1787 erneuert Jean Richard aus Troyes das Instrument: Erweiterung des Manualurnfangs von 51 auf 54 Tasten; die Windladen werden verändert, das Plein jeu erhält zwei zusätzliche Chöre und die Zungenstimmen werden erneuert.

Nach den Restaurierungen unter Daublaine-Callinet (1846-48) und Joseph Merklin (1860) behält die Orgel einen Großteil ihres Pfeifenmaterials, obwohl die Terzregister zugunsten weiterer Grundstimmen verschwanden und der 32' nur noch im Pedal spielbar war.
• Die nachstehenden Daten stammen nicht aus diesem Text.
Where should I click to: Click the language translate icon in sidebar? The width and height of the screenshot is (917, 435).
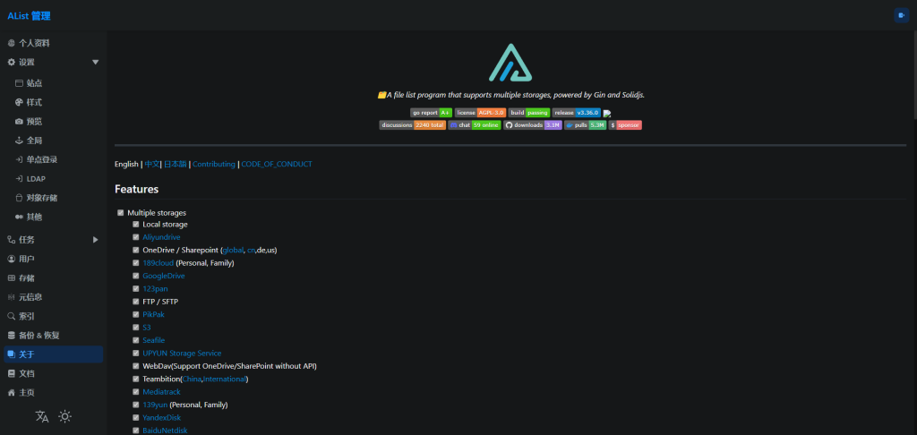point(42,416)
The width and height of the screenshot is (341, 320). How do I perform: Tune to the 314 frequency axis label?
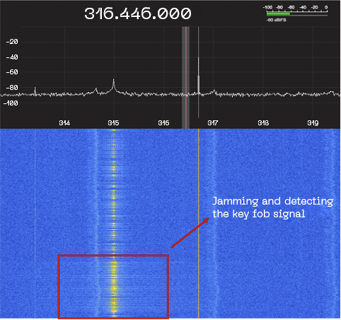click(x=64, y=123)
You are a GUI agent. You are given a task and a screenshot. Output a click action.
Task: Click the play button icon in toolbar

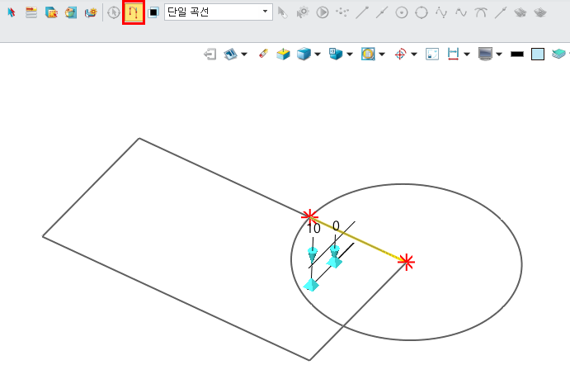(x=323, y=12)
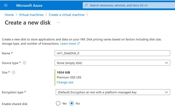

Erst im Jahre 1953 wird die Orgel im Rahmen eines großen Umbaus, unter der Aufsicht der Kommission der Denkmalorgeln (Félix Raugel), ausgeführt von der Firma Roethinger, mit einer elektropneumatischen Traktur versehen, die Register auf drei Manualen und Pedal neu geordnet und in neoklassischem Stil intoniert (Robert Boisseau).

Bei der Restaurierung von 1987-1996 durch Gerhard Schmid (Kaufbeuren/Schwaben) wurde die Orgel in das alte restaurierte Gehäuse neu eingebaut, wieder auf vier Manuale und Pedal verteilt, entsprechend der Aufteilung am Ende des 18. Jahrhunderts. In einem Schwellwerk, das sich hinter dem Hauptgehäuse befindet, wurden die Register des 19. Jahrhunderts und die von Roethinger zusammengefasst: Das Instrument, das nun seinen 32' wieder im Manual hat, zählt 73 Register und hat eine mechanische Spiel- und Registertraktur. Letztere ist zudem auf elektrischem Weg an eine elektronische Setzeranlage angeschlossen.